This article is a reaction to a post on PhotoCine News about the validity of shooting flat with HDSLR. The article is interesting and worth a read.
To summarize: contrary to popular believes, you should not shoot flat, instead you should use a picture style that matches as closely as possible the target look. While I agree with this statement and the reasons backing it (output format of the 5D is a lossy compression), I think this is an incredibly bad advice to give to 95% of the population because the reasoning behind it does not apply to them.
First, we rarely know how the footage is going to end up and we are rarely able to influence the environment we shoot in. This means you could be shooting in custom picture style that pushes toward orange and later on realize that it does not work with what you had in mind.

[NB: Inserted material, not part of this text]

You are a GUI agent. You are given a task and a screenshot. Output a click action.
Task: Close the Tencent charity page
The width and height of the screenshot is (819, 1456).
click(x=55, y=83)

Correcting the footage could then be much more complicated and involve quality lost.
Using Shane as a reference proves me point: Shane shoots movie where everything is already decided before going on set and he has total control over the lighting, cloths people are going to wear and locations. Having such a high level of control allows him to be confident that his footage will end up in the sweet spot of the exposure curve, work well with his “Shane look” and there will be no extreme values. Because he has such a high level of control, he knows what to expect from the camera so he can trust the clips as being as close as his desired results as they can in camera.
On the other hand, someone like me and you, who is shooting guerilla style, has much less control over the light. Shooting flat allows us to protect our clips from high variations of exposure from one scene to the next or even within the same sequence if the subject is partly lit (dont forget that reducing the contrast protects us against the limited dynamic range of the camera). Since we dont have control over much, we need an insurance that we can recover as much of the image as we can and that is what a flat picture style gives us. We might lose some quality by doing so, but that is the price of this ‘insurance’.
Moral of the story is: shooting flat give you more flexibility in post production for your grading and exposure at the cost of additional time while shooting with a custom picture style gives you a better starting image and less work in post production at the expense of time spent in preparation and lack of flexibility in post.
Pick the philosophy that fits your needs.
I am currently testing a workflow that would insure the best possible image quality. It is ridiculously time consuming but I will use it for my footage from my Iceland trip and report on it afterward.